Blake R Neyland scite author profile

Elucidating the neural correlates of mobility is critical given the increasing population of older adults and age-associated mobility disability. In the current study, we applied graph theory to cross-sectional data to characterize functional brain networks generated from functional magnetic resonance imaging data both at rest and during a motor imagery (MI) task. Our MI task is derived from the Mobility Assessment Tool–short form (MAT-sf), which predicts performance on a 400 m walk, and the Short Physical Performance Battery (SPPB). Participants (n = 157) were from the Brain Networks and Mobility (B-NET) Study (mean age = 76.1 ± 4.3; % female = 55.4; % African American = 8.3; mean years of education = 15.7 ± 2.5). We used community structure analyses to partition functional brain networks into communities, or subnetworks, of highly interconnected regions.
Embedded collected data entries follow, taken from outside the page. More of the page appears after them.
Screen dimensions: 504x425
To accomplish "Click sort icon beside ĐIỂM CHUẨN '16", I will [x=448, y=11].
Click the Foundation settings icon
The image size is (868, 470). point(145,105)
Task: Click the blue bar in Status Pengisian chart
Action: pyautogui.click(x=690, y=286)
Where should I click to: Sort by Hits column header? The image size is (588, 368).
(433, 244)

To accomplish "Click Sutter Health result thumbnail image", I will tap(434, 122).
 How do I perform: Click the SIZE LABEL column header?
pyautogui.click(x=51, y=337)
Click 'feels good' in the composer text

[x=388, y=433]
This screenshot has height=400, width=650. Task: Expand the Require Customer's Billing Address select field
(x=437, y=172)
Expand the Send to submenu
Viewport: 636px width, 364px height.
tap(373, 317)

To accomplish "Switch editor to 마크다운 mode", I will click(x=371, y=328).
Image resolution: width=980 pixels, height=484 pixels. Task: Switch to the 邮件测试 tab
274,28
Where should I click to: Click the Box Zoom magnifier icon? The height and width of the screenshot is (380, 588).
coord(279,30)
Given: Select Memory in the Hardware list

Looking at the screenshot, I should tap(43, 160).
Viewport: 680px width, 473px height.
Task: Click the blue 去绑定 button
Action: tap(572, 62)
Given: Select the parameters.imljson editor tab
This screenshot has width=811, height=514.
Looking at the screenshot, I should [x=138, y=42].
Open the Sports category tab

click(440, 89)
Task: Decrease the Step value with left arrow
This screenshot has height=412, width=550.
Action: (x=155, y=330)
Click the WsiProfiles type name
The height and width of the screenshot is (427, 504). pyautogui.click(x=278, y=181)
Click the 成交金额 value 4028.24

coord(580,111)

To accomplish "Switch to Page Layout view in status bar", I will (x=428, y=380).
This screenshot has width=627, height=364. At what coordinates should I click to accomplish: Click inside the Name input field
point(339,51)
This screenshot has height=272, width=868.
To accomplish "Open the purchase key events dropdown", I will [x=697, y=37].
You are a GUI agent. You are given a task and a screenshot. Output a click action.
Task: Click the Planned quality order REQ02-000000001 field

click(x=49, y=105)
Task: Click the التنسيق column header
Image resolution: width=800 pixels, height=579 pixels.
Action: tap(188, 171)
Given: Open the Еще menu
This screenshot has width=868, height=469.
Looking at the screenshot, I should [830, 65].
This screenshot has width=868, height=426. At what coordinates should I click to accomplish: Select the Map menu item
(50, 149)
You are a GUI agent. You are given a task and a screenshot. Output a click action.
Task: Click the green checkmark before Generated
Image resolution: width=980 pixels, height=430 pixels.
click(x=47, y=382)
Global brain network community structure decreased during the MI task when compared to the resting state. We also examined the community structure of the default mode network (DMN), sensorimotor network (SMN), and the dorsal attention network (DAN) across the study population. The DMN and SMN exhibited a task-driven decline in consistency across the group when comparing the MI task to the resting state. The DAN, however, displayed an increase in consistency during the MI task. To our knowledge, this is the first study to use graph theory and network community structure to characterize the effects of a MI task, such as the MAT-sf, on overall brain network organization in older adults.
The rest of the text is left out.